----- Source text -----

I might even describe this slight work as the best thing I’ve ever seen at the Print Room, which is part of the larger problem. A personal project run by the director wife of a wealthy banker, the Print Room is well insulated against both commercial and critical failure. There’s no more bizarre sense of artistic stagnation like watching a expensive lighting rig, as in Genet’s Deathwatch, illuminate a few punters sprinkled in an empty auditorium. Last month's atrocious The Tempest starred Kristin Winters, the daughter of founder-director Anda Winters, a talented actress who deserves to be employed somewhere her mother isn't the impresario. 

Private philanthropy is essential to the future of theatre. It requires clear separation between patrons and artistic decisions, with a diversity of funding sources. But when theatres are run as vanity projects, they often lose touch with the energy and concerns of the arts world as a whole.

----- Recorded information -----

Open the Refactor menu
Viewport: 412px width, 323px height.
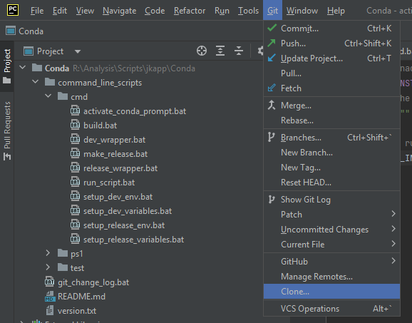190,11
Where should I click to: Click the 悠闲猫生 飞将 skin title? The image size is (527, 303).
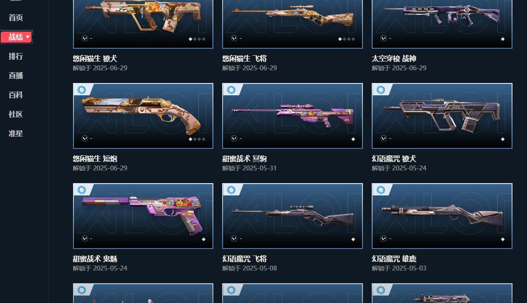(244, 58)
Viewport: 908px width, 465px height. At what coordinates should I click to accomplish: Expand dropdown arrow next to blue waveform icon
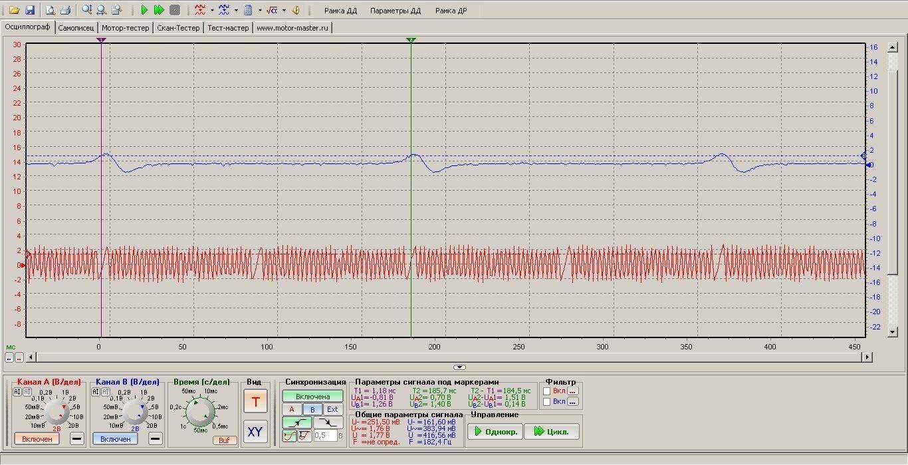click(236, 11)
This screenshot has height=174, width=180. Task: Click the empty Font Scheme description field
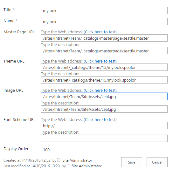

-----

__To be done__:
a - In the passage on the Print Room, who is named as the star of last month's The Tempest?
b - Carry on the passage on the Print Room from the point where it stops.
The listing has no role in anything asked here.

__Answers below__:
a - Kristin Winters, the daughter of founder-director Anda Winters.

b -
The Print Room could do with making better friends in theatreland. An updated statement this week, while apologising profoundly for previous insensitivies, nonetheless hit out at Equity UK for “misrepresenting and misquoting” it. A series of departures has marked the Print Room’s tenure: among them Winter’s original co-founder, the respected director Lucy Bailey and the Print Room’s previous PR team amongst them, who left abruptly during the press run for A Lovely Sunday At Creve Coeur.

If there’s hope for the venue, it’s that In The Depths of Dead Love, which Winters developed closely with Howard Barker, shows the first glimpses of a real artistic mission. Unfortunately, it's a lily-white one.